Task instructions → In the article on norepinephrine and cancer cells, reproduce word for word everything from "A new in-vitro" down to "Ohio State University.".
[[ Extracted text open ]]
A new in-vitro study using cell culture has shown that norepinephrine,
the stress hormone, may cause growth and spread of certain tumour cells by hastening the biochemical signals that stimulate them. This may consequently quicken the progression of certain blood cancers.
The finding, if verified, may suggest a way of slowing the progression and spread of some cancers enough so that conventional chemotherapeutic treatments would have a better chance to work.
The study also showed that stress hormones may play a totally different role in cancer development than researchers had once thought.
We would not be surprised if we see similar effects of norepinephrine on tumor progression in several different forms of cancer, explained Eric Yang, first author of the paper and a research scientist with the Institute for Behavioral Medicine Research (IBMR) at Ohio State University.
The researchers looked at a different type of blood cancer multiple myeloma, focussing on three multiple myeloma tumor cell lines, each representing a different stage in the life of the disease, for their experiments. While all three-tumour cell lines reacted to the presence of norepinephrine, only one, a cell line known as FLAM-76, responded strongly to the hormone.
The fact that this one cell line, of the three multiple myeloma cell lines studied, closely represents the early stages of the tumour, and that this is where we see the biggest effect, is what makes this work more clinically relevant, Yang said.
[[ Extracted text closed ]]
[[ Dataset open ]]
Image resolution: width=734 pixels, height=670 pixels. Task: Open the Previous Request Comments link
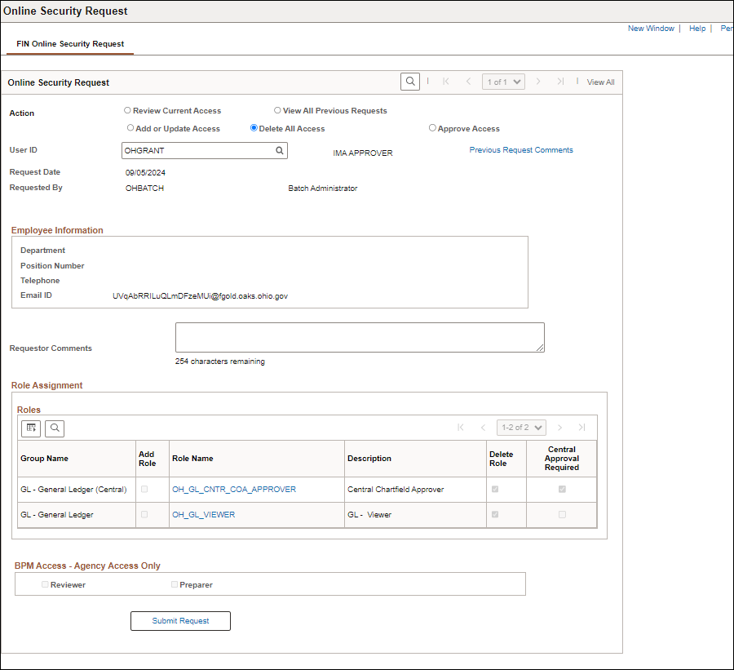pos(521,150)
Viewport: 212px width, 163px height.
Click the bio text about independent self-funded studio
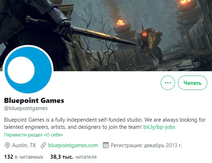coord(105,123)
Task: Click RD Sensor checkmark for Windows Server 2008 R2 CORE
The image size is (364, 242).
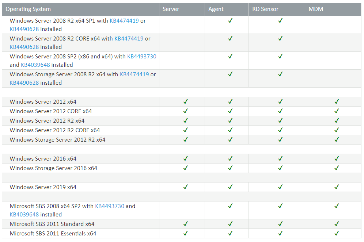Action: coord(280,38)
[[ Dataset closed ]]
Your response →
A new in-vitro study using cell culture has shown that norepinephrine,
the stress hormone, may cause growth and spread of certain tumour cells by hastening the biochemical signals that stimulate them. This may consequently quicken the progression of certain blood cancers.
The finding, if verified, may suggest a way of slowing the progression and spread of some cancers enough so that conventional chemotherapeutic treatments would have a better chance to work.
The study also showed that stress hormones may play a totally different role in cancer development than researchers had once thought.
We would not be surprised if we see similar effects of norepinephrine on tumor progression in several different forms of cancer, explained Eric Yang, first author of the paper and a research scientist with the Institute for Behavioral Medicine Research (IBMR) at Ohio State University.